─── DATA RECORDS

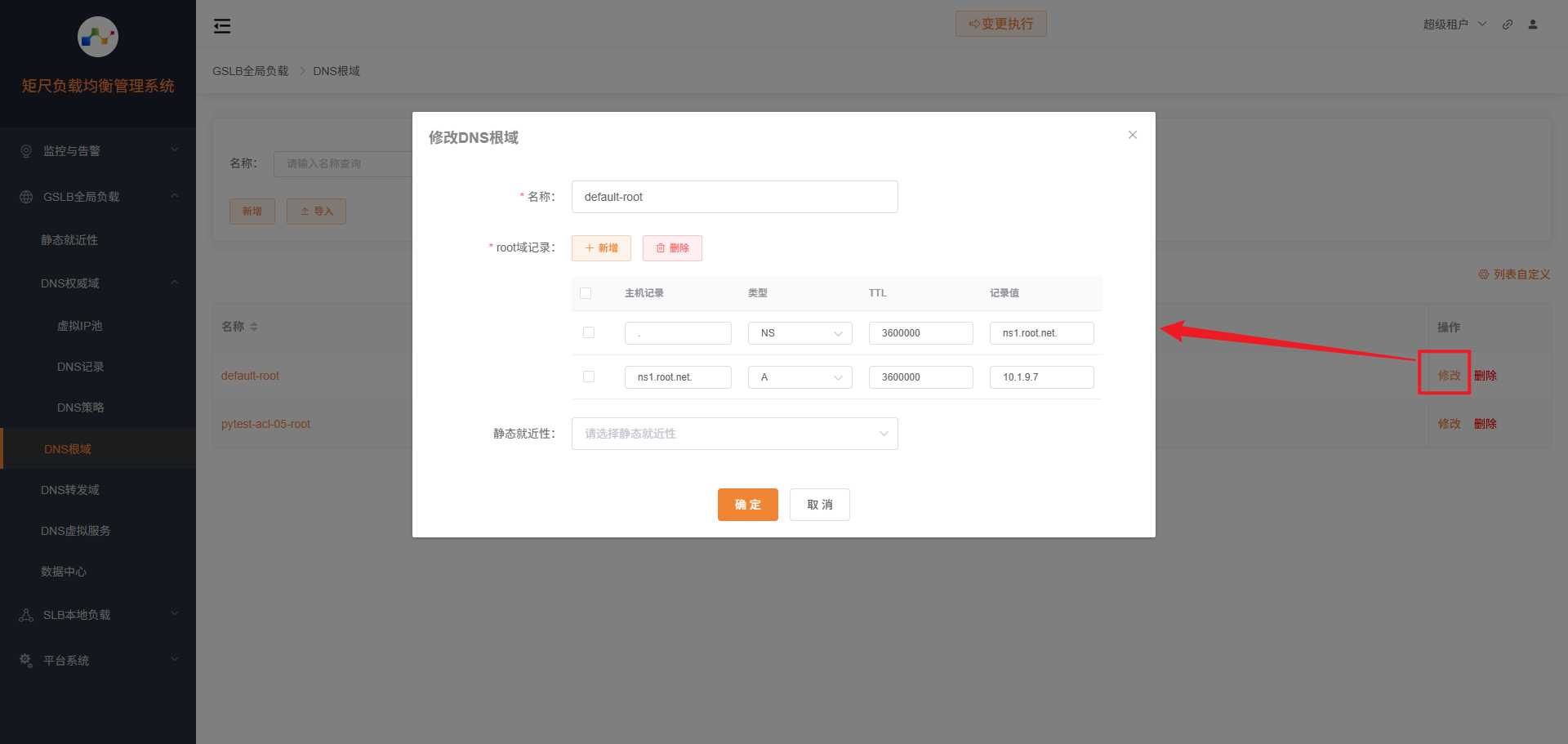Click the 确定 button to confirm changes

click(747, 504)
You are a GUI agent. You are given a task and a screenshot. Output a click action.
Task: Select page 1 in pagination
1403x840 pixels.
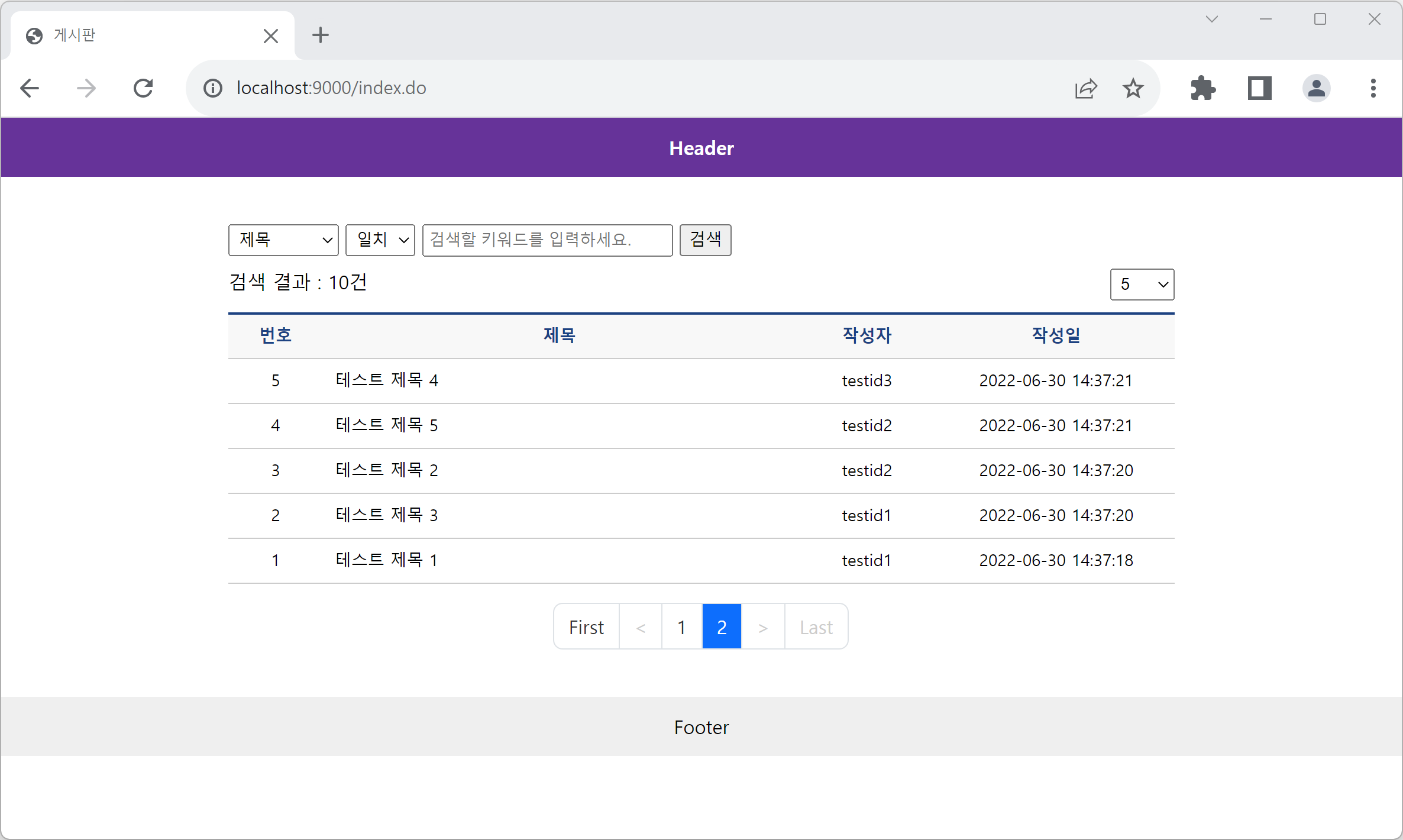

──────

Once the line holding "You are a GUI" is found, set down that line and every line after it, exactly, through the last line of the records above, omitting pictures.

You are a GUI agent. You are given a task and a screenshot. Output a click action.
Task: Select page 1 in pagination
1403x840 pixels.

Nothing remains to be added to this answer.